▶ **任务列表**
1. 请照原文复述 K 相似字符串题解中的一段：从含有“854.K-Similar-Strings”的地方开始，到“string equals B.”之后停止。
2. 根据 K 相似字符串题解中的代码，说明 getNeighbors 方法如何生成候选字符串，以及加入结果后为何再次调用 swap(T, i, j)。

▶ **文本段落**

854.K-Similar-Strings

854. K Similar Strings

题目地址

https://leetcode.com/problems/k-similar-strings/

题目描述

Strings A and B are K-similar (for some non-negative integer K) if we can swap the positions of two letters in A exactly K times so that the resulting string equals B.

Given two anagrams A and B, return the smallest K for which A and B are K-similar.

Example 1:
Input: A = "ab", B = "ba"
Output: 1

Example 2:
Input: A = "abc", B = "bca"
Output: 2

Example 3:
Input: A = "abac", B = "baca"
Output: 2

Example 4:
Input: A = "aabc", B = "abca"
Output: 2
Note:

1 <= A.length == B.length <= 20
A and B contain only lowercase letters from the set {'a', 'b', 'c', 'd', 'e', 'f'}

代码

Approach #1 Pruned Breadth First Search

class Solution {
  public int kSimilarity(String A, String B) {
    Queue<String> queue = new ArrayDeque();
    queue.offer(A);

    Map<String, Integer> dist = new HashMap();
    dist.put(A, 0);

    while (!queue.isEmpty()) {
      String S = queue.poll();
      if (S.equals(B))    return dist.get(S);
      for (String T : getNeighbors(S, B)) {
        if (!dist.containsKey(T)) {
          dist.put(T, dist.get(S) + 1);
          queue.offer(T);
        }
      }
    }
    throw null;
  }

  public List<String> getNeighbors(String S, String target) {
    List<String> ans = new ArrayList();
    int i = 0;
    for (; i < S.length(); i++) {
      if (S.charAt(i) != target.charAt(i)) {
         break;
      }
    }

    char[] T = S.toCharArray();
    for (int j = i + 1; j < S.length(); j++) {
      if (S.charAt(j) == target.charAt(i)) {
        swap(T, i, j);
        ans.add(new String(T));
        swap(T, i, j);
      }
    }

    return ans;
  }

  public void swap(char[] T, int i, int j) {
    char tmp = T[i];
    T[i] = T[j];
    T[j] = tmp;
  }

}

▶ **展示信息**
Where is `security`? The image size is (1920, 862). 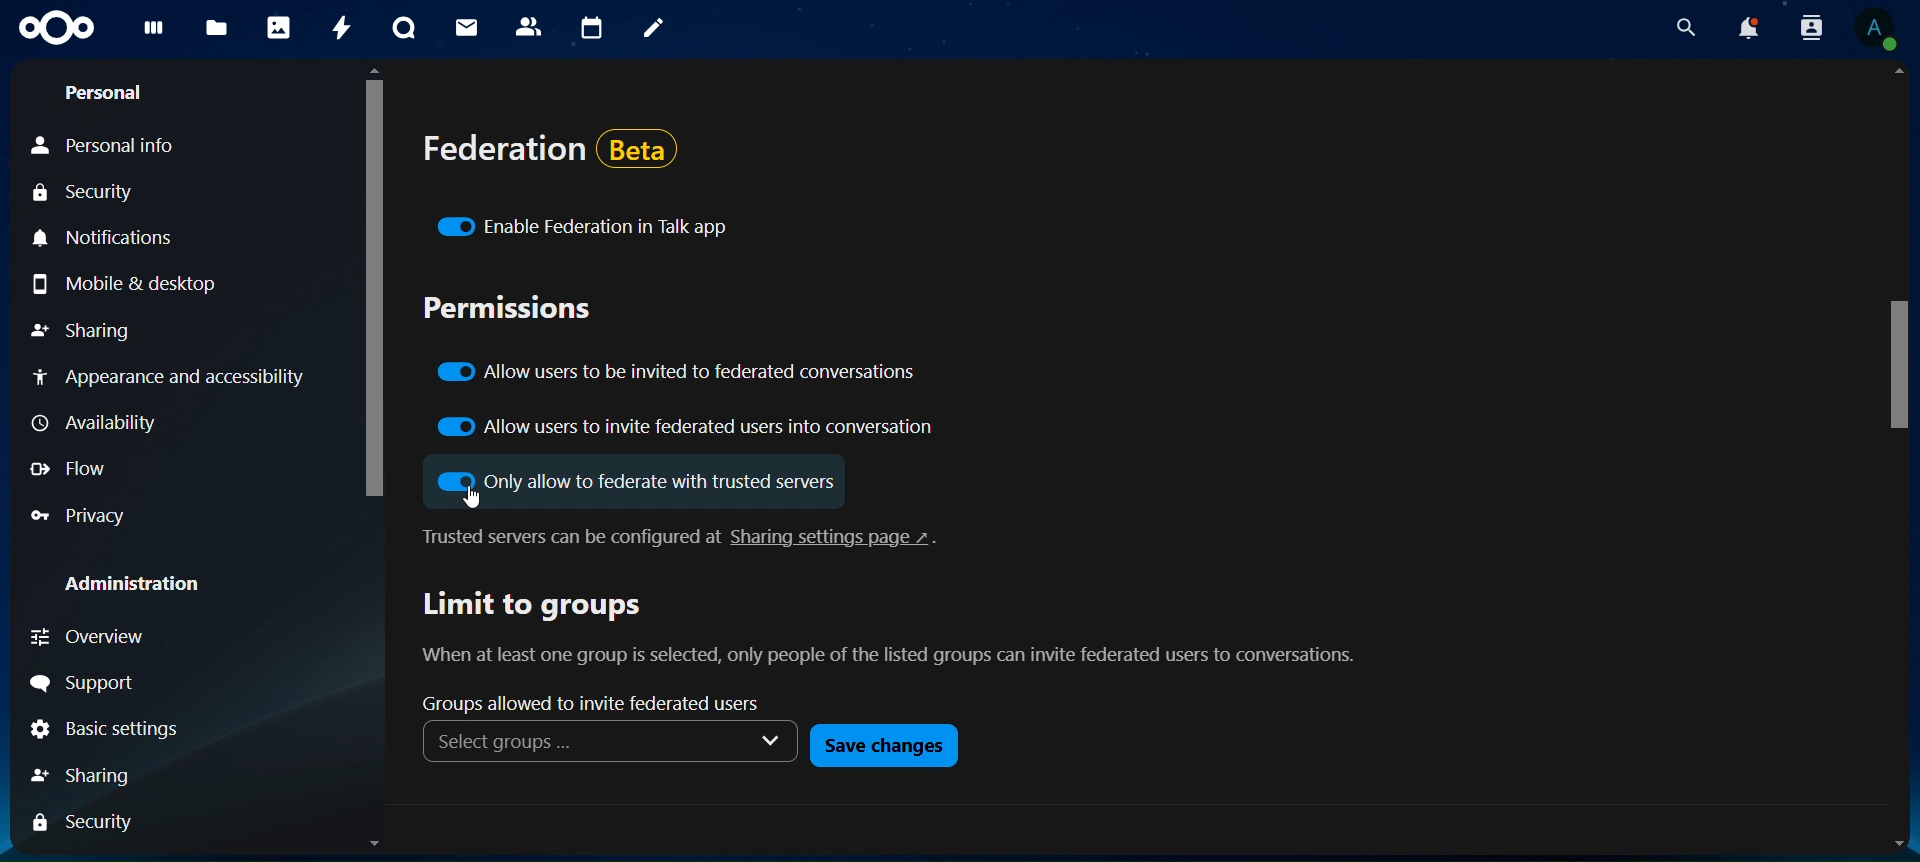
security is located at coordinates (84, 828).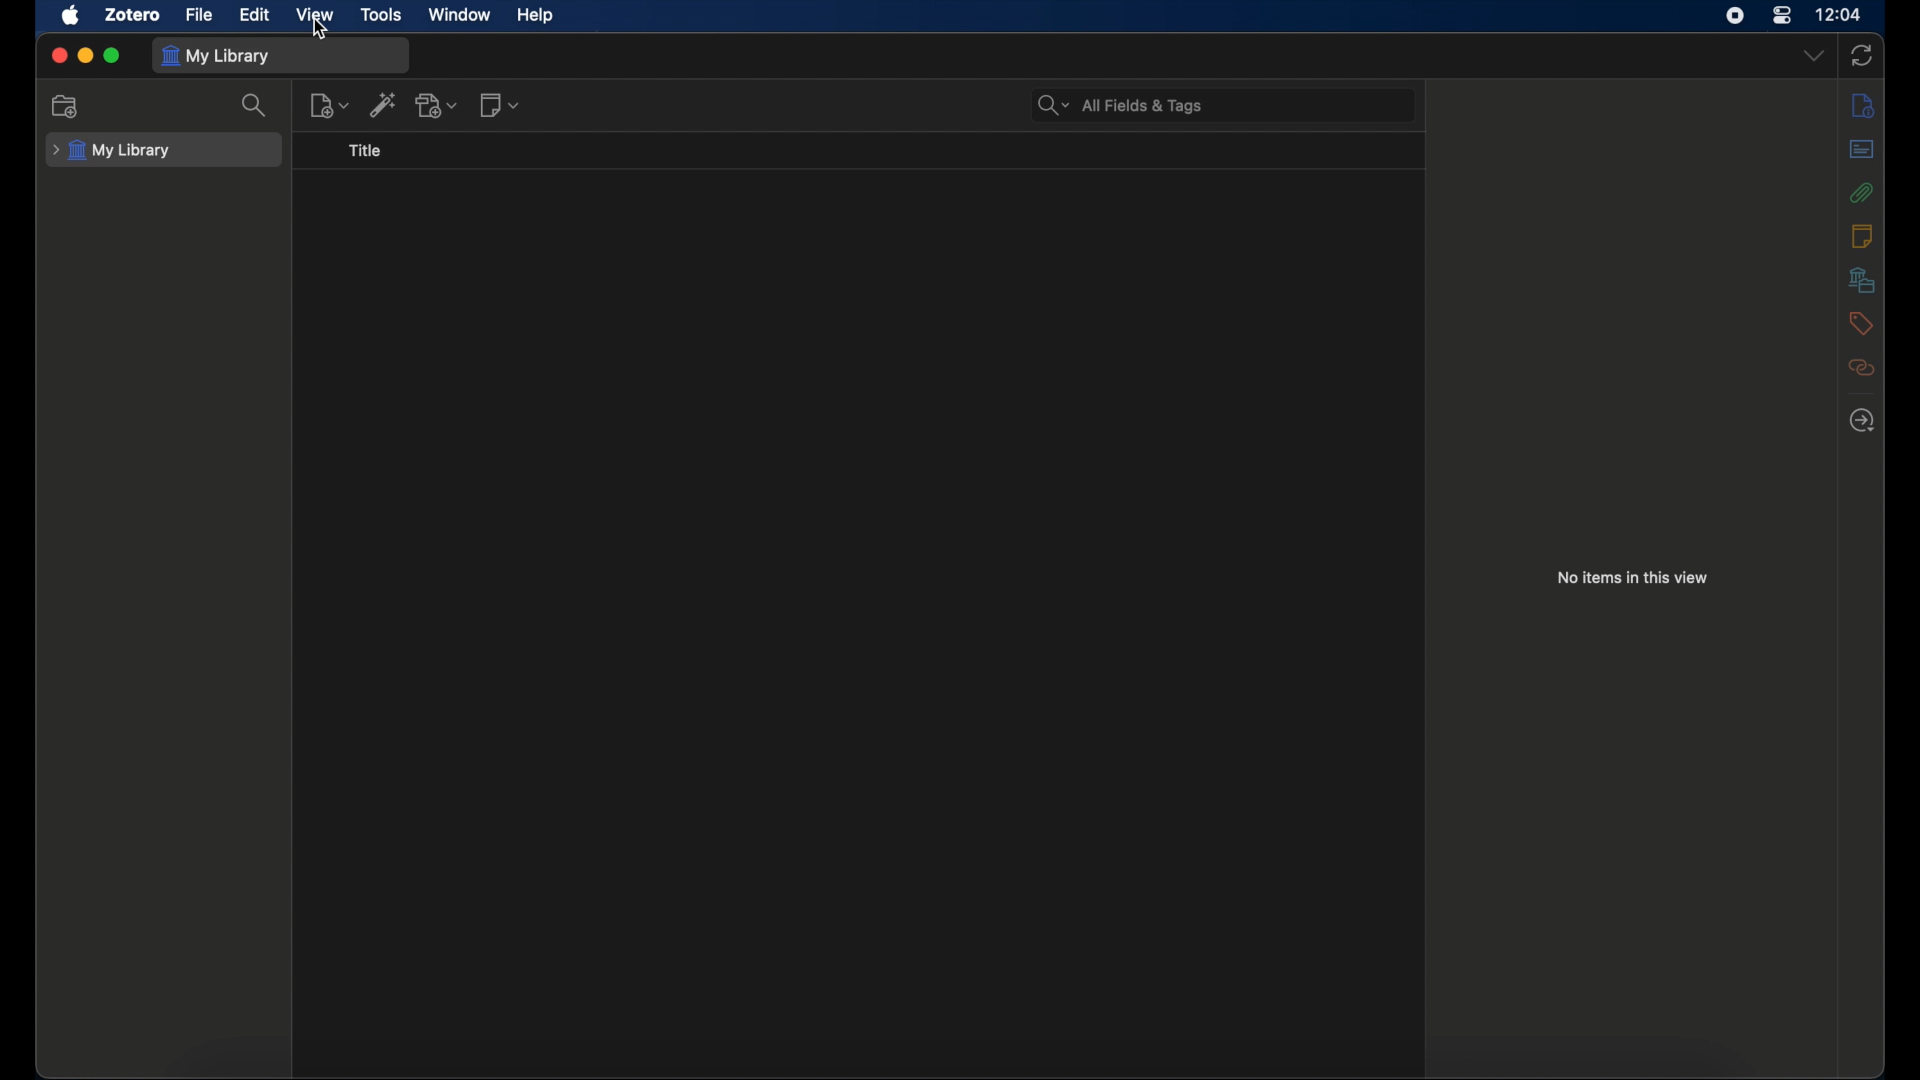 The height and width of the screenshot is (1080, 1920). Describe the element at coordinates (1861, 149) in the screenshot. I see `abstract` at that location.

▶ **任务解答**
1.
854.K-Similar-Strings

854. K Similar Strings

题目地址

https://leetcode.com/problems/k-similar-strings/

题目描述

Strings A and B are K-similar (for some non-negative integer K) if we can swap the positions of two letters in A exactly K times so that the resulting string equals B.

2. getNeighbors 先找到 S 与 target 第一个字符不同的位置 i。然后，对 i 之后每个满足 S.charAt(j) 等于 target.charAt(i) 的位置 j，交换字符数组 T 中 i 与 j 的字符，并把得到的新字符串加入 ans。加入后再次交换 i 与 j，是为了把 T 恢复成与 S 相同的状态，让下一个 j 仍从原字符串出发生成候选。